For the underlying compliance frameworks, see IES RP-6 Sports Lighting Standards, DLC Premium Qualification, and BAA-Compliant LED Sports Lighting. For photometric methodology, see AGi32 Photometric Study Guide.
Writing a sports lighting bid spec? Request a free 24–48 hour AGi32 photometric study and bid spec consultation →
Frequently Asked Questions
What sections does a sports lighting bid spec need?

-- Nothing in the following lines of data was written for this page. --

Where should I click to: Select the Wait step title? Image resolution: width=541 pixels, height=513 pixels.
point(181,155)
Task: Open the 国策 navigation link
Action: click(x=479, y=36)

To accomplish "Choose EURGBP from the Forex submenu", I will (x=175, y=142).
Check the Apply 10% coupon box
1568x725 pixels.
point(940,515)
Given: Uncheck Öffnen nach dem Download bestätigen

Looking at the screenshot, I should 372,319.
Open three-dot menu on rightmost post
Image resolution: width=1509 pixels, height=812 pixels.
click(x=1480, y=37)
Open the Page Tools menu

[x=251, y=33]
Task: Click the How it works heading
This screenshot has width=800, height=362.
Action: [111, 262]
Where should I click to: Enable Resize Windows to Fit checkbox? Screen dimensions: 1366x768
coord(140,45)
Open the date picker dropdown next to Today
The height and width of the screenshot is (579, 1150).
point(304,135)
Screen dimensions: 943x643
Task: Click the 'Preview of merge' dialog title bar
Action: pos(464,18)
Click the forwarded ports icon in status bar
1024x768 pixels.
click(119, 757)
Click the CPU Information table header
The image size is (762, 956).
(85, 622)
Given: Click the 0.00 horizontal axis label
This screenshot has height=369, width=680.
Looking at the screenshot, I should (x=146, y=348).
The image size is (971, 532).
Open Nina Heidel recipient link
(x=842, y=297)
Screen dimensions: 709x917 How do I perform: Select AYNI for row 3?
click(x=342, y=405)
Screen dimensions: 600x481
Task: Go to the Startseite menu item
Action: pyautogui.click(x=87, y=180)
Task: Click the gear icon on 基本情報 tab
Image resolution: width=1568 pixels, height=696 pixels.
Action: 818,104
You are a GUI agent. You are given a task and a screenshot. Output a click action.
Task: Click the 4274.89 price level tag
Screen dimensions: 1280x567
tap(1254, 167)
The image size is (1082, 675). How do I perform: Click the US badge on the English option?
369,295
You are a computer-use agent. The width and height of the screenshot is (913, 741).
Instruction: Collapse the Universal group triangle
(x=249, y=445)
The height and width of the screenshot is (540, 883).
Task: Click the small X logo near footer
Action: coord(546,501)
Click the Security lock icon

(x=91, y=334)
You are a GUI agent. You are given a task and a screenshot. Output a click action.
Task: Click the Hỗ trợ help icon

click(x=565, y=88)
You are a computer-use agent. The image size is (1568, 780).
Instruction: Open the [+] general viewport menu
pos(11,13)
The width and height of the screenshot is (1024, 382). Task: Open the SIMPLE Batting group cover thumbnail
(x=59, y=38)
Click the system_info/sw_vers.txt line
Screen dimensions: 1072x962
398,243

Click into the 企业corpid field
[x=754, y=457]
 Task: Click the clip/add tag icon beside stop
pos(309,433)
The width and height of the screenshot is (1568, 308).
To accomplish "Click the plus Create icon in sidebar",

Ten sections: (1) project scope and performance standards (IES RP-6 class, sport-specific governing body); (2) photometric study deliverable (8 required items); (3) fixture specifications (L70, DLC, BAA, CRI/R9, CCT, optics, flicker, IP/IK, warranty); (4) pole and structural engineering (ASCE 7 wind load); (5) controls (dimming, scheduling, surge protection); (6) installation and commissioning sequence; (7) compliance validation post-install; (8) warranty and service terms; (9) bidder qualifications; (10) bid format and evaluation criteria.
Why does the cheapest bid often produce the worst sports lighting?
Because the cheapest bid is rarely quoting the same scope. Common scope divergence: lower L70 fixtures (50,000 hr vs 100,000 hr); cheaper photometric deliverable (no vertical illuminance, no GR rating); direct flood vs full cut-off optics; 5-year warranty vs 10-year; non-stamped pole engineering; non-DLC fixtures (forfeit utility rebate). A specification that locks all of these locks the bid comparison to like-for-like.
What documentation should bidders provide?
Six items: (1) reference list of 3+ comparable projects in past 5 years with contact info; (2) DLC manufacturer authorization for the specified fixture line; (3) BAA compliance documentation per fixture model where federal funding applies; (4) manufacturer warranty terms in writing; (5) installation contractor licensing and bonding; (6) liability insurance certificates. Bids missing documentation requirements may be disqualified.
How should sports lighting bids be evaluated?
Standard evaluation framework: price (40%); spec compliance (30%); reference project quality (15%); lead time (10%); local economic preference where applicable (5%). The cheapest bid that doesn’t meet spec compliance is more expensive over the asset life than the more-expensive bid that delivers what it promises. Don’t evaluate on price alone.
What's the warranty language to specify?
“10-year fixture and driver warranty including parts and replacement labor. Coverage shall include: LED array replacement; driver replacement; lumen depreciation below L70 within warranty period; color shift beyond Δu'v' tolerance; mechanical or electrical failure. Warranty registration documentation at project completion. Warranty claim response within 30 days of documented fault.” Verify the warranty covers labor on tall-pole installations, not parts only.
What compliance validation should be specified post-install?
Six measurements: horizontal foot-candle at modeled grid points; vertical foot-candle at sport-appropriate heights; uniformity ratios computed from grid data; property-line spill at boundary points; aiming verification against diagram; CCT consistency check (broadcast tier). Deviations > 10% from modeled values trigger remediation at bidder’s expense. Complete compliance documentation as final acceptance condition.